84. The study by Kreyling et al (2017b) which looked at the distribution of [48V]TiO2NP in rats after 1 hour and up to 7 days following gavage estimated only approximately 0.6% of the dose was absorbed across the intestinal barrier in the first hour after gavage. This fraction was reduced to about 0.05% after 7 days. The rest of the material is excreted in the feces. Other studies agreed that the absorption of TiO2 across the gut epithelium was very low following dosing via gavage (oral route).

85. Kreyling et al (2017b) and others (Geraets et al., 2014; Ammendolia et al., 2017; Chen et al., 2020; Warheit, Boatman and Brown, 2015; Tassinari et al., 2014; and Bettini et al., 2017) also looked at deposition of TiO2 NPs in various tissues. The tissues in which measurable levels were detected across all studies include small intestine, liver, spleen, kidneys, lungs, heart and brain. However, the studies used different nanomaterials, different dosing duration and evaluation timepoints, and different methods of analysis.  

studies in humans

Heringa et al., (2018)

86. Titanium was measured using high resolution ICP-MS in liver and spleen from 15 deceased human subjects (nine women and six men) who had donated their bodies for research and educational purposes. The LOD of the method was 10 ng/g tissue.

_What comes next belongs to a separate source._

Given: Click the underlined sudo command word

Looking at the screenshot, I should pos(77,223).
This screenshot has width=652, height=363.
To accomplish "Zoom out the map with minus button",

87. TiO2 particles were detected in 7/15 liver and 13/15 spleen samples. The number-based TiO2 particle size distributions in liver and spleen were comparable and had a size range of 85–550nm and 85–720nm, respectively. In the tissues, 24% of the TiO2 particles in the number-based size distribution was < 100 nm, but this fraction may be underestimated considering that the smallest titanium dioxide particle that could be detected with the method used was 85 nm.

88. The particle mass concentration in liver ranged from 0.01 to 0.3 mg titanium/kg tissue. In the spleen, the concentration ranged from 0.01 to 0.4 mg titanium/kg tissue. The average concentration in samples where titanium could be determined was 40 ng/g in the liver and 80 ng/g in the spleen.

89. Small tissue grains of liver and spleen from two subjects were analysed using SEM-EDX to visualize the titanium dioxide particles. The observed particles were composed of titanium and oxygen and were present as an aggregate or agglomerate, consisting of smaller primary particles of 75–150 nm. Presence of titanium was also confirmed semi-quantitatively by EDX analysis in dry-ashed liver and spleen samples.

Peters et al (2020)

90. Post-mortem human liver, spleen, kidney, jejunum and ileum samples were analyzed from 15 human subjects, 7 male and 8 female, who died at the age of 64– 98 years. From these persons, written informed consent was obtained during life that allowed the use of their entire bodies for educational and research purposes.

91. The total titanium concentration in the organs ranged from 0.01 to 2.0 mg titanium/kg tissue with an average value of 0.17 mg titanium/kg tissue and a standard deviation of 0.33 mg/kg. The authors considered that this was an indication of large differences between subjects and organs. The highest concentrations were detected in the jejunum and ileum (average of 0.34 and 0.43 mg titanium/kg respectively), followed by the kidney, spleen and liver (0.08, 0.06 and 0.03 mg titanium/kg respectively).

92. The particle sizes were measured by spICP-MS and ranged between 50 and 500 nm in the different tissues (50 nm was the lower size detection limit). The titanium dioxide particle concentrations were considered by the authors to represent about 80% of the total titanium concentration.